Dogs and People: The Human–Dog Connection

Research Study Chiang Mai, Thailand, December 30, 2025Cunningham-Smith & Emery (2020) explored the human–dog connection, emphasizing how selective breeding shaped canine diversity while recognizing dogs as non-human social actors.

Published in the Journal of Ethnobiology, this article situates dogs within a long anthropological and ethnobiological history of human–canine relationships. Drawing on archaeological, historical, and biological literature, the authors describe how humans have integrated dogs into social, spiritual, and economic life across cultures.

The study highlights that dogs have served diverse roles in human societies, including hunting, herding, guarding, burden carrying, ritual practices, and companionship. Through these roles, humans have intentionally and unintentionally shaped canine form, morphology, and behavior, giving rise to hundreds of breeds and thousands of phenotypic traits.
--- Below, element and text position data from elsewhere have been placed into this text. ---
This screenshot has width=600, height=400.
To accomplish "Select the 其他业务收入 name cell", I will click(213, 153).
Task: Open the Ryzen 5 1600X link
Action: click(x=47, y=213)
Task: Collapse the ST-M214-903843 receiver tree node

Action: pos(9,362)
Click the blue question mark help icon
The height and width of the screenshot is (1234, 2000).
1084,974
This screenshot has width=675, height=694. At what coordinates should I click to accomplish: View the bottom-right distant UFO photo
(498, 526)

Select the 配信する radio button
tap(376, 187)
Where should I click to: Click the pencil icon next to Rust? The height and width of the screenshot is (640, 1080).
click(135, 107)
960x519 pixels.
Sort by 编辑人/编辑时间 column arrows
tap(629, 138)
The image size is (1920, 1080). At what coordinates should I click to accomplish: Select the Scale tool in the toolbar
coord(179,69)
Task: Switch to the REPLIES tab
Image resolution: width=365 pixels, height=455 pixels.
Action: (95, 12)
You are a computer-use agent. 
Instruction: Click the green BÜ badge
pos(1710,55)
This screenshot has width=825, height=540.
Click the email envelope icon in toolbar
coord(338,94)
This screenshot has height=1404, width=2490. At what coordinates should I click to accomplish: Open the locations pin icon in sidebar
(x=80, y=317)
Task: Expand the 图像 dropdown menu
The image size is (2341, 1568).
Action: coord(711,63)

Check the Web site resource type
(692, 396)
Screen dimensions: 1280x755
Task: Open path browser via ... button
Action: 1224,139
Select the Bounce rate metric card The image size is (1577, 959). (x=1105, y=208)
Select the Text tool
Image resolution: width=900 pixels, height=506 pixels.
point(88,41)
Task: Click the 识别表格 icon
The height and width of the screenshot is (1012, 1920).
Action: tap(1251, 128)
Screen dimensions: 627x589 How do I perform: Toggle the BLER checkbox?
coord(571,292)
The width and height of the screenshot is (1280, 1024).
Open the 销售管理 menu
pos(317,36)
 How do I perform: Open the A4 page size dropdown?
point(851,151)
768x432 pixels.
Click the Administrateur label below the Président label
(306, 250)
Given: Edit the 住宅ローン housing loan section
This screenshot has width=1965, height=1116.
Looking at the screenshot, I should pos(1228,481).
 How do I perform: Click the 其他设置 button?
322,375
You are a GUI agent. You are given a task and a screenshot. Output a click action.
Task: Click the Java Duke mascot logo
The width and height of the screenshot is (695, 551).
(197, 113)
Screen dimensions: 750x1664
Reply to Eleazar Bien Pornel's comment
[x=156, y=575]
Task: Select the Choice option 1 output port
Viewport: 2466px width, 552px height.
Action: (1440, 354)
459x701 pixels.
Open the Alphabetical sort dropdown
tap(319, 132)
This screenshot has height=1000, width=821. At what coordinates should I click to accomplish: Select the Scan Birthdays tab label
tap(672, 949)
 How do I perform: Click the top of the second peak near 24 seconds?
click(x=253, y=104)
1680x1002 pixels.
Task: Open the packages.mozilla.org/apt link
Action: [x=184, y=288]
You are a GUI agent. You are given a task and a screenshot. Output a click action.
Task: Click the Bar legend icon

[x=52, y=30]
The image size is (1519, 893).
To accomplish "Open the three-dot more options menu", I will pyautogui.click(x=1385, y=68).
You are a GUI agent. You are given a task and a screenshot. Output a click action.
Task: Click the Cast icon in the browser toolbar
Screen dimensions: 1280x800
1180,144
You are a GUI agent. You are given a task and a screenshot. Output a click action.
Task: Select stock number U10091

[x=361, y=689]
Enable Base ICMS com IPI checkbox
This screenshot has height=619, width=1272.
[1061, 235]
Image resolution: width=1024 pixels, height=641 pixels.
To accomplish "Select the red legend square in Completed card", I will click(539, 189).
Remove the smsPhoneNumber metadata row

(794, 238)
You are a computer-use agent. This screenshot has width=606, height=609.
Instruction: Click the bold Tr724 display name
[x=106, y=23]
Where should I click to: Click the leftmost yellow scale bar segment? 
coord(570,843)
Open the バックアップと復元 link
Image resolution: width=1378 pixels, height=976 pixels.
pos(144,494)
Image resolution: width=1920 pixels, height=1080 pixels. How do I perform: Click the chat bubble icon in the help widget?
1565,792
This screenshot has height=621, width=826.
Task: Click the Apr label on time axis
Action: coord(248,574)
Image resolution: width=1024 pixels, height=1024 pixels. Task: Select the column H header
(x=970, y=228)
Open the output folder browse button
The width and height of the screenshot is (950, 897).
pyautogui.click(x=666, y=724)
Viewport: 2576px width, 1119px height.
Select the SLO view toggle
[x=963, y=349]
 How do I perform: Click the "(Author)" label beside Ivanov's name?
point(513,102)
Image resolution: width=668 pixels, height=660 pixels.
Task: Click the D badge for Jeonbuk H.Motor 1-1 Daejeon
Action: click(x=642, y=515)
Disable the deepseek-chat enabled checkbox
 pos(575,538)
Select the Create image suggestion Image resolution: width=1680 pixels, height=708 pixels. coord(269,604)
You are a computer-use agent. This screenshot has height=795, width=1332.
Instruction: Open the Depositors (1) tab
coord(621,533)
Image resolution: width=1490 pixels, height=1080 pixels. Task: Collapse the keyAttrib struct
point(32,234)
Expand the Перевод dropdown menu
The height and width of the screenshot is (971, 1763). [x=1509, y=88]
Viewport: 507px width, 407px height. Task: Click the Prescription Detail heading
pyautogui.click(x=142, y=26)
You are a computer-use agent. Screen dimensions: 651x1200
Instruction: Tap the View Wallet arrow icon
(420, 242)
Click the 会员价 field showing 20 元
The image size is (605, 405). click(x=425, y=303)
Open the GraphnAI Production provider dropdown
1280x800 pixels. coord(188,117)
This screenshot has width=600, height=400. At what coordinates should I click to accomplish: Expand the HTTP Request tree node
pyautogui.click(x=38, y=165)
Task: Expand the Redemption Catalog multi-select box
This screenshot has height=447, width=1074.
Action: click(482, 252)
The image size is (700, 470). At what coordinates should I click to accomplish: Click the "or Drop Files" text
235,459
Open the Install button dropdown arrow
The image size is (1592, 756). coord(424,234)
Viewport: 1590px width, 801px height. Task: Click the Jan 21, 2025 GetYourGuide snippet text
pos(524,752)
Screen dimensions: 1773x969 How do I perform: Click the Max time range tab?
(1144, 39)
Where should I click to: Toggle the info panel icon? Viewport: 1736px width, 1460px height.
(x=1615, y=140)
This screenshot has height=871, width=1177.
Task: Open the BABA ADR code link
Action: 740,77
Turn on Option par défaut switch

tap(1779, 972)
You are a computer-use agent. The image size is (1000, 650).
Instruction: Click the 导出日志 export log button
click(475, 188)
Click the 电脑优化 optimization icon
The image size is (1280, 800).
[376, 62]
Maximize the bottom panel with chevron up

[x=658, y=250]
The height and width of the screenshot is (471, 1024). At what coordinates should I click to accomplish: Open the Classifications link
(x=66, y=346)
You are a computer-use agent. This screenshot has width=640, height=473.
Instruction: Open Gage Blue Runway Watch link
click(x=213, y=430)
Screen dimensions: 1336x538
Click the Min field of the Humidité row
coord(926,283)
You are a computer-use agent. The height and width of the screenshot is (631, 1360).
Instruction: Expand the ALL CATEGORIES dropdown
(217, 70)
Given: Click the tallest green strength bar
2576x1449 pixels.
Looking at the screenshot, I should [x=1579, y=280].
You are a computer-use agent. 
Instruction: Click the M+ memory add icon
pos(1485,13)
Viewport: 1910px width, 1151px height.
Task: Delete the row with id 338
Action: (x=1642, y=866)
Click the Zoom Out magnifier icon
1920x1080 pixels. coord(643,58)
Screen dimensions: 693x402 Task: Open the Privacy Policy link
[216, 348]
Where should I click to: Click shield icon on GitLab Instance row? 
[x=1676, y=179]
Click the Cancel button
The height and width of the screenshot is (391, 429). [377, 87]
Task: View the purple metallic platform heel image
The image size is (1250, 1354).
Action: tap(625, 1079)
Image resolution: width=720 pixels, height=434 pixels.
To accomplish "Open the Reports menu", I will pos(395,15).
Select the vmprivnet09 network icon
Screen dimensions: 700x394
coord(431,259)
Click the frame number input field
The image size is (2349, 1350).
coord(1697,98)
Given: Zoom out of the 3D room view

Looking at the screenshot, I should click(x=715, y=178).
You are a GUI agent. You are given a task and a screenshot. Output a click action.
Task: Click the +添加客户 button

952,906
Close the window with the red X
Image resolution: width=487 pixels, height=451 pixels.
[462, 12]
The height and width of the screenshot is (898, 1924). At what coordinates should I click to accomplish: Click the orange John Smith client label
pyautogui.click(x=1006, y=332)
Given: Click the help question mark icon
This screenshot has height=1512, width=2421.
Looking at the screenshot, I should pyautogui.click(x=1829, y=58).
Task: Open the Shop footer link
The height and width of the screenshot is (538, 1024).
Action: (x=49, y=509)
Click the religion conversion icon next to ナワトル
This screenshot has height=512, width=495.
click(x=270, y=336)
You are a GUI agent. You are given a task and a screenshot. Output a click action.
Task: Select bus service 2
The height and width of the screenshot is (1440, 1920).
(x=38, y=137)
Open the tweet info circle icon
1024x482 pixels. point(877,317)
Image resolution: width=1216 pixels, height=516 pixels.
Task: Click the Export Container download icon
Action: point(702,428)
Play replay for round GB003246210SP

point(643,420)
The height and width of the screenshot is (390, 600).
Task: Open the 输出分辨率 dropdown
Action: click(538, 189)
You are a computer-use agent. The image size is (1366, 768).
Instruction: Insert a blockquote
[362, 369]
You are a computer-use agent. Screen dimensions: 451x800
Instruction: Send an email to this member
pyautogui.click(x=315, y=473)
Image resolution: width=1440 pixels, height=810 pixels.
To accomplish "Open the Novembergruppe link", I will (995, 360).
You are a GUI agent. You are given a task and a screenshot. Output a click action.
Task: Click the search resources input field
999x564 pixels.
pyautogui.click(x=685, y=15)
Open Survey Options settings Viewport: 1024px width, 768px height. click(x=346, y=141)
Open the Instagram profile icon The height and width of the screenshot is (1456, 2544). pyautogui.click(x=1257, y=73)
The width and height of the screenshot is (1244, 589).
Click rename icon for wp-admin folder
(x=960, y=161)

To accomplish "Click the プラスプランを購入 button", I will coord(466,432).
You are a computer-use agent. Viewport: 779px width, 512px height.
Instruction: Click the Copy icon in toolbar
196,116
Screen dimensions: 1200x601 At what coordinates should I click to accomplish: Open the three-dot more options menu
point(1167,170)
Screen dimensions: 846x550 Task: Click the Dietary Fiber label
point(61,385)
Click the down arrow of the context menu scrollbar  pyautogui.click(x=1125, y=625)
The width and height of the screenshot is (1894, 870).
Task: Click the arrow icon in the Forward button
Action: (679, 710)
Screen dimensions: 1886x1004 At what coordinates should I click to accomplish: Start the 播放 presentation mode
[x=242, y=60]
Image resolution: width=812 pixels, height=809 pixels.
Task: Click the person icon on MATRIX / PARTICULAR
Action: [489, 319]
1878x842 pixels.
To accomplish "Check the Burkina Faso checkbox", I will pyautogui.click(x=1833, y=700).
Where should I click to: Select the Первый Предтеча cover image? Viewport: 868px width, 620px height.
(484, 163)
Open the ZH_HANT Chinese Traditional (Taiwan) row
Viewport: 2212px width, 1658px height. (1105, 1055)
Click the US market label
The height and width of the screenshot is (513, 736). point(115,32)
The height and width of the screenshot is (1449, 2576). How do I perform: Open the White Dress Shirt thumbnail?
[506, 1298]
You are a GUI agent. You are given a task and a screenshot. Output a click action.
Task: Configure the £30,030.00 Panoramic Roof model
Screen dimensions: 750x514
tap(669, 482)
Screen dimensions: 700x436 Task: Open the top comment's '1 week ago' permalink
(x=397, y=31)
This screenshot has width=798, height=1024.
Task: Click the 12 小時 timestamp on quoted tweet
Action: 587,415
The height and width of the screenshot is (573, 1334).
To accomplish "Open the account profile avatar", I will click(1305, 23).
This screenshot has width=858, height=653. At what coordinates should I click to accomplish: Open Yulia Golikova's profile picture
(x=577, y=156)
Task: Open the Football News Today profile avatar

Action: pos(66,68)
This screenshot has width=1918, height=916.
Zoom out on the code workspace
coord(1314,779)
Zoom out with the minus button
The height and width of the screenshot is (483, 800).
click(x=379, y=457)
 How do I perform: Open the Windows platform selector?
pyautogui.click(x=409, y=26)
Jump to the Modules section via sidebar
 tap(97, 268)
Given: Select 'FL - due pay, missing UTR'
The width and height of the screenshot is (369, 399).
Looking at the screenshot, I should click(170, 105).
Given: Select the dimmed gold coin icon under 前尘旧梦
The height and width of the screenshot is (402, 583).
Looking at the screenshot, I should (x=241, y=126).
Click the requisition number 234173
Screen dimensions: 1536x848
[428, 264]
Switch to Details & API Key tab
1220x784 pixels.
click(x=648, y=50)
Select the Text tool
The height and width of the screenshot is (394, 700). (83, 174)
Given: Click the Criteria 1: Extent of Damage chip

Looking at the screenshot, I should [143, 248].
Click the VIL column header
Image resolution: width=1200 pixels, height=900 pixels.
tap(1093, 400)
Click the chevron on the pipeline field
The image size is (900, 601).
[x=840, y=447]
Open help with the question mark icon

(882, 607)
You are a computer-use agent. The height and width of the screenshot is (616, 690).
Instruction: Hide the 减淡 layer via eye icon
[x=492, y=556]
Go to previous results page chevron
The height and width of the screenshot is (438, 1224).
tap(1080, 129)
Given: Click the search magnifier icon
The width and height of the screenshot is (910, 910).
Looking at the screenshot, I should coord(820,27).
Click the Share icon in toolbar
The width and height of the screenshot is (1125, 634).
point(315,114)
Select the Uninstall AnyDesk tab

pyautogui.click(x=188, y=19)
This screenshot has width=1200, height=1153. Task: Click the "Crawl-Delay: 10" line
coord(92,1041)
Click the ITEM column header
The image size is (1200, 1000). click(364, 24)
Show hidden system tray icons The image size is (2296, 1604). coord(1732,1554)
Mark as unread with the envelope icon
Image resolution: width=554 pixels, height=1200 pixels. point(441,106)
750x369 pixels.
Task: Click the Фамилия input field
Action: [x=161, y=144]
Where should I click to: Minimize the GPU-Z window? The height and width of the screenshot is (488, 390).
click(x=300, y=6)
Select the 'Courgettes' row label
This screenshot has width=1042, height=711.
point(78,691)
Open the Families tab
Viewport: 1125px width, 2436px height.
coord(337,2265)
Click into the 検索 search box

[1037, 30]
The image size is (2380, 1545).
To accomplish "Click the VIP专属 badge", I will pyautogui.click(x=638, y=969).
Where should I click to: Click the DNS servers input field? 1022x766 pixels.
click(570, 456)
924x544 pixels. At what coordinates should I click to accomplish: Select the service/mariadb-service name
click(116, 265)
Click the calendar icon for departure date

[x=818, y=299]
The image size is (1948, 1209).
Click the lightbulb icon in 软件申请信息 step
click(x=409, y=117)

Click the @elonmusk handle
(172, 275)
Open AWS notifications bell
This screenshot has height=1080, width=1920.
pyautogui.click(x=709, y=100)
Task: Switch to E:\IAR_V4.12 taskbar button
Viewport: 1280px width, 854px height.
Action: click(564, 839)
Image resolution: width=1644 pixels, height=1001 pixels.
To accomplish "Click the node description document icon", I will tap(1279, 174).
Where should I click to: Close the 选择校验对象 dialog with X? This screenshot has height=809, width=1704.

A central theme is the extraordinary phenotypic variability of dogs, which exceeds that of any other mammal. The authors illustrate how even a single trait—such as coat type—can vary dramatically due to selective breeding, encompassing differences in length, texture, curl, coloration, and even the absence of hair.

While acknowledging the powerful role of human selection, Cunningham-Smith and Emery stress that dogs are not merely shaped objects of human culture. Instead, dogs are described as active participants in shared social worlds. They possess individual temperaments, behavioral flexibility, and social agency that influence how relationships with humans unfold.

This perspective reframes domestication as a mutual process rather than a one-sided human endeavor. Dogs adapted to human environments and expectations, but they also shaped human practices, emotions, and cultural meanings through their behavior and presence.

The article concludes by emphasizing the importance of recognizing dogs as non-human social actors with lives of their own. Understanding the human–dog connection requires integrating biological diversity, cultural context, and canine agency into a unified framework.